Finalmente, com uma terceira ou quarta dose administrada durante os dias seguintes, o homem encontrava o seu destino.
De acordo com a maioria dos relatos, o negócio de Tofana enganou com sucesso as autoridades durante décadas em toda a Itália do século XVII. Tofana poderia até ter passado despercebida para sempre — se não fosse por uma tigela de sopa.
Em 1650, uma mulher serviu ao marido uma tigela de sopa misturada com uma gota de Aqua Tofana. No entanto, antes que o marido pudesse comer uma colherada, a mulher mudou de ideias e implorou-lhe que não a comesse.
Isto levantou as suspeitas do marido, que maltratou a mulher até ela confessar que tinha envenenado a comida, e a entregou imediatamente às autoridades. Após umas quantas sessões de tortura, a mulher admitiu que tinha comprado Aqua Tofana a Giulia Tofana.
Com as autoridades à sua procura, Tofana fugiu para uma igreja local, onde lhe foi concedido refúgio — até se espalhar o rumor de que tinha usado a sua Aqua Tofana para envenenar o abastecimento de água local.
A igreja foi rapidamente invadida e Tofana foi presa.
Brutalmente torturada, Giulia Tofana confessou ter matado 600 homens com a venda do seu veneno, entre 1633 e 1651, o que fez dela a mentora de uma das mais notórias conspirações de assassínio da história.
Tofana foi finalmente executada, no Campo das Flores, em Roma, em 1659, juntamente com a filha e três dos seus ajudantes.
Mais de 40 clientes de Tofana, de classe baixa, foram também executadas, mas as mulheres da classe alta foram apenas presas ou escaparam ao castigo, insistindo que nunca souberam que os seus “cosméticos” eram, na realidade, veneno.
Há quem acredite que, mais de um século depois da morte de Tofana, a sua mistura tenha estado envolvida na morte do lendário Wolfgang Amadeus Mozart, que adoeceu com apenas 35 anos de idade.
Enquanto a sua saúde se deteriorava, o compositor terá dito: “Tenho a certeza de que não vou durar muito mais tempo; tenho a certeza de que fui envenenado.

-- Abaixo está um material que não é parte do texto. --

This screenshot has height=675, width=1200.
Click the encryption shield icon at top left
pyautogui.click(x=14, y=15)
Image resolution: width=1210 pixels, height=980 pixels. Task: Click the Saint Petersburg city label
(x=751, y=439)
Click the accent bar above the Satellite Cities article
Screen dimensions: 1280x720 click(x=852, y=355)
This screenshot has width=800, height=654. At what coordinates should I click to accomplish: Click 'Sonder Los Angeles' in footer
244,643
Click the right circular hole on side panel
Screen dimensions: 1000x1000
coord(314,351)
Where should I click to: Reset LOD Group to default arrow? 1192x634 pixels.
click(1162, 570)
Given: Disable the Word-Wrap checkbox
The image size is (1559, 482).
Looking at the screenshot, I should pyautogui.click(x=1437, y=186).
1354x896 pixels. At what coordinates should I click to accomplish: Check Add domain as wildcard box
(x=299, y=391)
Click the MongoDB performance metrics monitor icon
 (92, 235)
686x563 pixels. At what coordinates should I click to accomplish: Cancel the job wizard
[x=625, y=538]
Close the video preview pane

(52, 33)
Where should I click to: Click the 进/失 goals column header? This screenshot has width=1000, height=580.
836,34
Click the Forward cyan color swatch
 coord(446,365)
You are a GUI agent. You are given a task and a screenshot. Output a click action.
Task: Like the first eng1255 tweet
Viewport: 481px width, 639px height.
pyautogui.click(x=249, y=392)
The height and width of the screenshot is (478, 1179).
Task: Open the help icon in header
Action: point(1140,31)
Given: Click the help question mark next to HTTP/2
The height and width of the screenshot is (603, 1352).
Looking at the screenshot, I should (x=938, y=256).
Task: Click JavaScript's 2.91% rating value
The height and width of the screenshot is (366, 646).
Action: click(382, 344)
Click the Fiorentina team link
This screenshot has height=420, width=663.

Não consigo livrar-me desta ideia… Alguém me deu Acqua Tofana e calculou a hora exacta da minha morte”.
A receita exacta de Giulia Tofana nunca foi descoberta. Acredita-se que usava uma mistura de arsénico, chumbo e beladona, que era comummente utilizada em cosméticos ao longo do século XVII.
Beladona tornou-se sinónimo de “mulher bonita”, embora a sua alcunha mais correta seja “erva-moura mortal” — um nome muito adequado à ferramenta de eleição de qualquer femme fatale competente.